Condemnation and Guilt
A gospel message of condemnation and guilt will not work anymore. It still worked when I was young, but society was much more controlled by the religious establishment back then. My parents were really worried about doing the right thing. “What will people think?” was a powerful social motivator. There was huge societal pressure on people to comply with the accepted social standards. Because most humans couldn’t comply, most carried considerable guilt, so a message that guilt could be lifted was good news.
The sixties generation threw off social constraints. Later generations were freed to do their own thing. In this new world where no one has the right to tell other people what to do, social control was undermined. The consequence of this shift is that a message of condemnation no longer resounds with the current generations. An evangelist attempting to re-create that guilt makes people feel like they are trying to reestablish the social control that has been shaken off (especially if they go hard for salvation by law for the big four social sins).
Modern people do not feel guilty in the way that my parent’s generation did. That does not mean that everything in their lives is fine. The opposite is true. Most modern people know that their lives are a mess.
They don’t feel guilty about the mess, because much of the mess is the result of bad things that other people did to them. They realize that they have made many mistakes, but believe that most were unavoidable given the pressure that they were under. When they look back, they can’t see how they could have done things differently, given their circumstances.

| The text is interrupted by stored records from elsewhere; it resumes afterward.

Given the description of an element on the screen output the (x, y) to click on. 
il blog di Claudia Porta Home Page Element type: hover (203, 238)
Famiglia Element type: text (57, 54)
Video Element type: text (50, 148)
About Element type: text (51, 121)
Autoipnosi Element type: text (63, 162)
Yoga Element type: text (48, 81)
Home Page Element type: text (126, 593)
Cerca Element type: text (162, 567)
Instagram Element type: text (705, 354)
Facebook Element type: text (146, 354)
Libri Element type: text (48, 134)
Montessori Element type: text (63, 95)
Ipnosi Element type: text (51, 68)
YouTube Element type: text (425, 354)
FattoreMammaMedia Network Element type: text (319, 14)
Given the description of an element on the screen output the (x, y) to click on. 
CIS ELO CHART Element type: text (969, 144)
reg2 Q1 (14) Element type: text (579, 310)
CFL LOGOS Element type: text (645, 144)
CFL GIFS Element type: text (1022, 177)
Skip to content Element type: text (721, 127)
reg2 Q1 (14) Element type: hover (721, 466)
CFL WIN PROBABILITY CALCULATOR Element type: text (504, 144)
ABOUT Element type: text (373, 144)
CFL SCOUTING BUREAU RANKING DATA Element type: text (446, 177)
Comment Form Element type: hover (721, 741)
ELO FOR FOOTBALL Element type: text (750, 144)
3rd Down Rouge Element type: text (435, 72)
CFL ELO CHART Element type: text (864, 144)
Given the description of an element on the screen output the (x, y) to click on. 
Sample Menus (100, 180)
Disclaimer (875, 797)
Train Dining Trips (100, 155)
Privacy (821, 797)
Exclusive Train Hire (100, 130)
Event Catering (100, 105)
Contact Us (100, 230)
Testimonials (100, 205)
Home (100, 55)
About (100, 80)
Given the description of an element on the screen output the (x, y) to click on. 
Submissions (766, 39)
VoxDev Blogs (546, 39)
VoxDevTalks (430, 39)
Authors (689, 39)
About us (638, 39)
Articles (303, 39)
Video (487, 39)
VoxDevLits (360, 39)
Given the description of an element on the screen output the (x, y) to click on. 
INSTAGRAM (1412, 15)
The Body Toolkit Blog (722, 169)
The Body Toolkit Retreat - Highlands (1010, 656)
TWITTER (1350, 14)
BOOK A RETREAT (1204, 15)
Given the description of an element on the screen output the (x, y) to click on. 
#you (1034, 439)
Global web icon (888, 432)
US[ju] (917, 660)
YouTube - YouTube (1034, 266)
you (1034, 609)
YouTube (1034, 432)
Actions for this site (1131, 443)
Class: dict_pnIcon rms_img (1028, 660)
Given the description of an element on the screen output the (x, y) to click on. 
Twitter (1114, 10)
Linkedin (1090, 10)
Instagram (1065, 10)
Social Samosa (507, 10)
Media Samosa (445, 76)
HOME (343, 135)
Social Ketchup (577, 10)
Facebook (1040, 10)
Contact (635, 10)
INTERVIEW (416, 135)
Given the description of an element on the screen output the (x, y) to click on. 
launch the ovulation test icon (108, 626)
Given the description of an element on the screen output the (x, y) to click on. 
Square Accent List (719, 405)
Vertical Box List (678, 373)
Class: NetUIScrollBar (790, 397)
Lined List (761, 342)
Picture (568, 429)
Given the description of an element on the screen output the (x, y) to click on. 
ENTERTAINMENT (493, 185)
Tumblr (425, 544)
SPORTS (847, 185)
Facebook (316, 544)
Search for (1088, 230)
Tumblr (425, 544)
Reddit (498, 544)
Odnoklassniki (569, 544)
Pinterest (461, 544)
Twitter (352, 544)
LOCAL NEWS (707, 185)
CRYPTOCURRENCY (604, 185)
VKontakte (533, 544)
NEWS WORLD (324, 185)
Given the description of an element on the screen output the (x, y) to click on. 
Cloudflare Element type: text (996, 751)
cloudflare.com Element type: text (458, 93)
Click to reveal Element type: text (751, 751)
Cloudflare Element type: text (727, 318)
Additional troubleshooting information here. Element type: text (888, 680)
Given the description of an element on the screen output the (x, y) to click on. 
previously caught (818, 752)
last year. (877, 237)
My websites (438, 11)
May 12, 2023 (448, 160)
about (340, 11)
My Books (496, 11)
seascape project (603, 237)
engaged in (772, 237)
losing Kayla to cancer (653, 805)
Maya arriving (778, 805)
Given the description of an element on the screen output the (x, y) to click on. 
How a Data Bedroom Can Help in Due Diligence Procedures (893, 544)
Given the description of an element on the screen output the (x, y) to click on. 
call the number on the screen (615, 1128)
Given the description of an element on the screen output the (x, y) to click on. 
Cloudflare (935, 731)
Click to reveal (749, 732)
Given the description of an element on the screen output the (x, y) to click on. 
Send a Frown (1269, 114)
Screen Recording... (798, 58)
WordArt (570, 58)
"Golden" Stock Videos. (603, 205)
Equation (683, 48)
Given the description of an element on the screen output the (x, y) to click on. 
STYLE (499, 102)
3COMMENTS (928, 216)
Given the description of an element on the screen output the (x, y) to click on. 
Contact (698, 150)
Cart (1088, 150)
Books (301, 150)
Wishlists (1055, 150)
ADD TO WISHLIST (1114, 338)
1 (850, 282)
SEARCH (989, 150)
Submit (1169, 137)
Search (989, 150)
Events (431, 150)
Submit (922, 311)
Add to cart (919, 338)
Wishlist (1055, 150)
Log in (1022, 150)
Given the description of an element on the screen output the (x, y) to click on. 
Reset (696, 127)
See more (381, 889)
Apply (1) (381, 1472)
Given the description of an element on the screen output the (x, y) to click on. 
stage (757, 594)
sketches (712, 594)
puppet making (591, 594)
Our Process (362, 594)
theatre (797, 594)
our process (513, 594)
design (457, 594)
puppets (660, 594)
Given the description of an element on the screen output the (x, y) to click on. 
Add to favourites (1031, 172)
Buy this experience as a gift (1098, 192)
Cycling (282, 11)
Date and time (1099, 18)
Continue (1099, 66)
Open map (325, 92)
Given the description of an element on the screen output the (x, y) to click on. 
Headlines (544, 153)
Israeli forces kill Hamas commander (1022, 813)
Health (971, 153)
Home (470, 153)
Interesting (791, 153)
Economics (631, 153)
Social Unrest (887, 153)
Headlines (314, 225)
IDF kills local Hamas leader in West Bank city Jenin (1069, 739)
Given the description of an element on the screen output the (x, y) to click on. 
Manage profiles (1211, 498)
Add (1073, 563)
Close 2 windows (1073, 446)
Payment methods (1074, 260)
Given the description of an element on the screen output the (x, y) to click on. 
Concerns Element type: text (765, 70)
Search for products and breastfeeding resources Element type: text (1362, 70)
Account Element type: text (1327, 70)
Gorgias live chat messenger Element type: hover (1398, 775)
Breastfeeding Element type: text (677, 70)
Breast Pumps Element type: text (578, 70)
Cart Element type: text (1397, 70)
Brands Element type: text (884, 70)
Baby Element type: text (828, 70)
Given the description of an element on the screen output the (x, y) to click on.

So putting all the blame on them for the mess, by telling them that they are guilty of sin just does not resonate. On the other hand, explaining that they live in a spiritual world (most already know that) and that the spiritual powers of evil have messed them around will make sense to them. A gospel that Jesus defeated the spiritual powers of evil and sent the Holy Spirit to rescue us will resonate, but only if the church can demonstrate that it is true.